The acquisition of the Hambantota port by China has spurred particular alarm in India, which is concerned about Beijing’s growing strategic and economic footprint in the Indian Ocean region.
Struggling to pay its debt to Chinese firms, the nation of Sri Lanka formally handed over the strategic port of Hambantota to China on a 99-year lease. As was the fact that Sri Lanka will also hand over 15,000 acres of land for a Chinese economic zone.
In recent years, China has shored up its presence in the Indian Ocean, investing billions of dollars to build port facilities and plan maritime trade routes as part of its “One Belt, One Road” initiative to help increase its market reach.
Along the way, smaller countries like Sri Lanka have found themselves owing debts they cannot pay. Sri Lanka owes more than $8 billion to state-controlled Chinese firms. This port deal was in return for China writing off a little over one billion dollars worth of Sri Lanka’s enormous bilateral debt to that country.
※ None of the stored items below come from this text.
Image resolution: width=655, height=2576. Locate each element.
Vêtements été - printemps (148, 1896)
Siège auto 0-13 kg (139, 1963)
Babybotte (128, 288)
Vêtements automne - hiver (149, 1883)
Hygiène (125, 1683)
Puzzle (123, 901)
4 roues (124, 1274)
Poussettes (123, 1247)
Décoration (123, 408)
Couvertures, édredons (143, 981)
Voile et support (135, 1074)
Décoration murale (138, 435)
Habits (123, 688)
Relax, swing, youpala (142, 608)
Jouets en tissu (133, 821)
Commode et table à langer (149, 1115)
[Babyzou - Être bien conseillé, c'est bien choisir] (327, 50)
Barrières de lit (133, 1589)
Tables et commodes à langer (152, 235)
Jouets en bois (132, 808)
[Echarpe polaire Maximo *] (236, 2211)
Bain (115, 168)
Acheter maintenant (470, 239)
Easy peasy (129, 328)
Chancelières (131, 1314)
India is trying to do is to showcase how the Chinese way of infrastructure building — high-interest debt, overpricing and demands on the host country’s foreign policy — is little more than a modern neo-colonial enterprise.
Some 40 kilometers away from Hambantota port in southern Sri Lanka lies an airport that’s been dubbed the world’s emptiest. India, unruffled by the vacant terminals, is looking to snatch up the under-used complex to monitor Beijing’s growing presence in the country.
Hambantota is not the only strategically important infrastructure project to be completed with Chinese aid. Others include the Colombo container terminal expansion and the Colombo reclamation project overlooking Colombo port, a vital hub of India’s shipping.
China is now gaining not only a military advantage but also a commercial edge in South Asia. As per a TOI report, when the China-Sri Lanka free trade agreement (FTA) comes through, Chinese business will be capable of using India’s FTA with Sri Lanka to gain backdoor entry into Indian markets. China has sprung a surprise by signing an FTA with Maldives, a country till now dependent on India for almost everything.